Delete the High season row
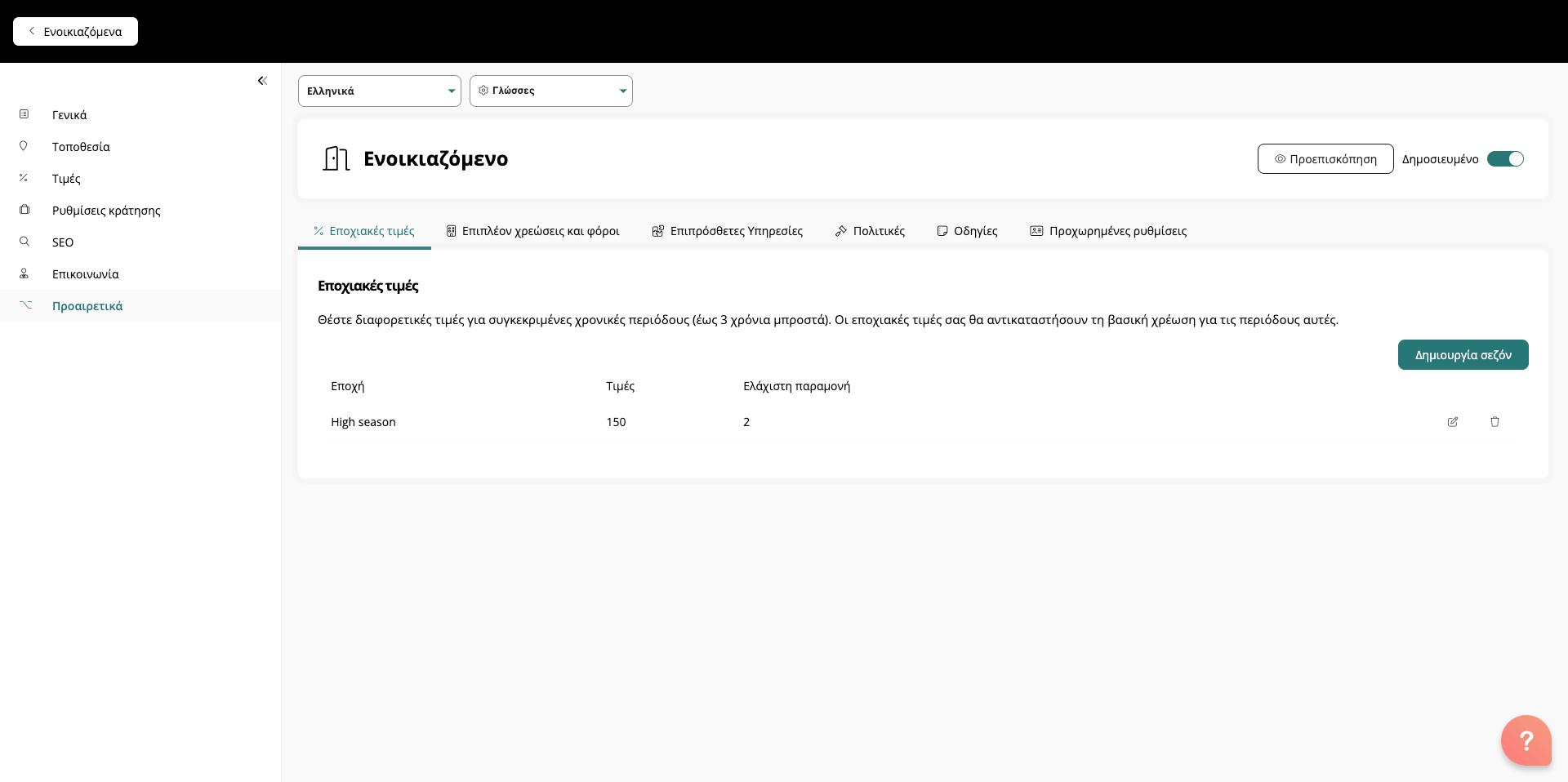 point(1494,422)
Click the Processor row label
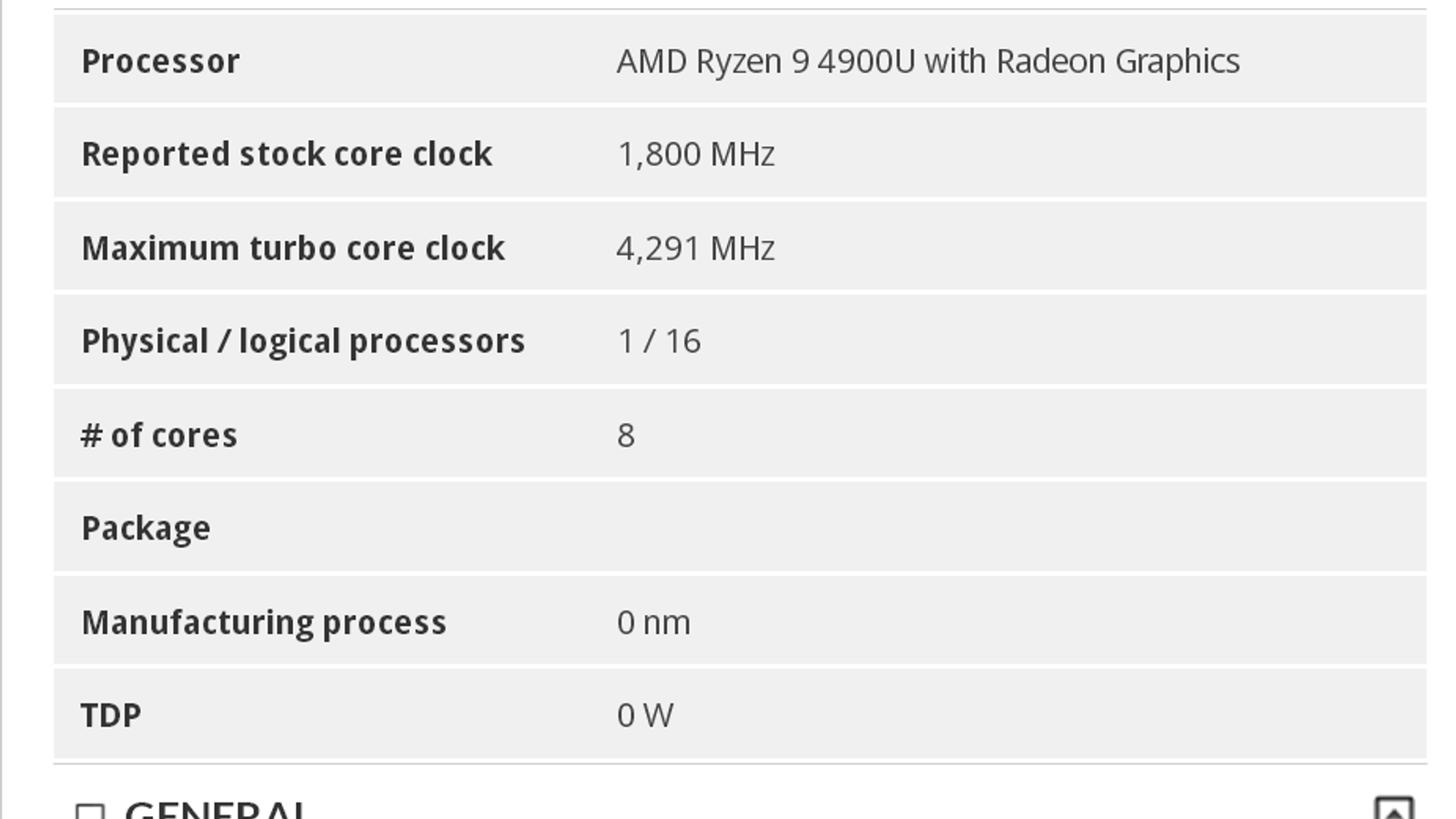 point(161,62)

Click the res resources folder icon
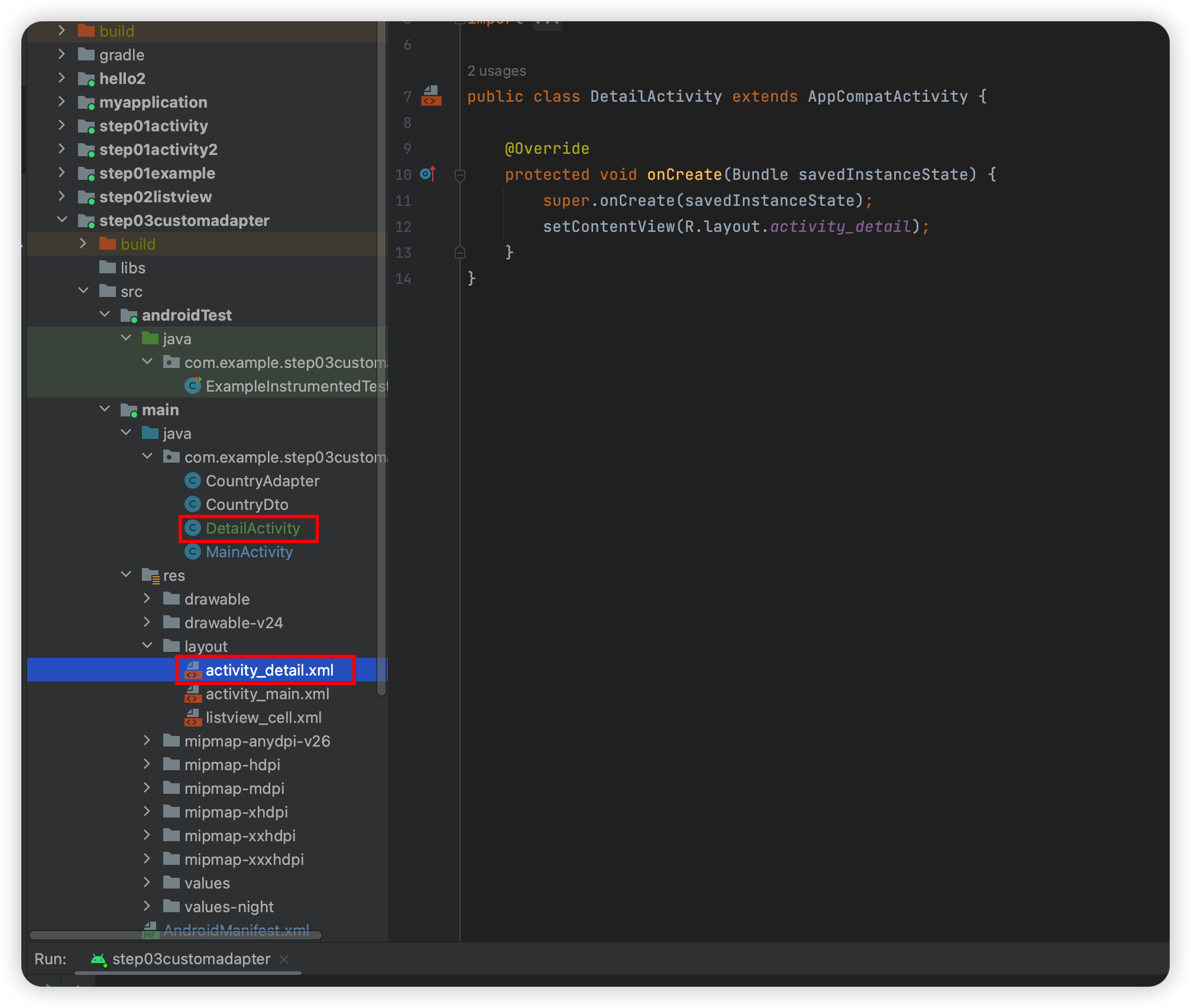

- [Direction] Render each line of the items above as a Markdown table with the columns Row and Line, numbering the rows and skipping blank lines. Leave the pictures out.

- [Final result]
| Row | Line |
|---|---|
| 1 | Delete the High season row |
| 2 |  point(1494,422) |
| 3 | Click the Processor row label |
| 4 |  point(161,62) |
| 5 | Click the res resources folder icon |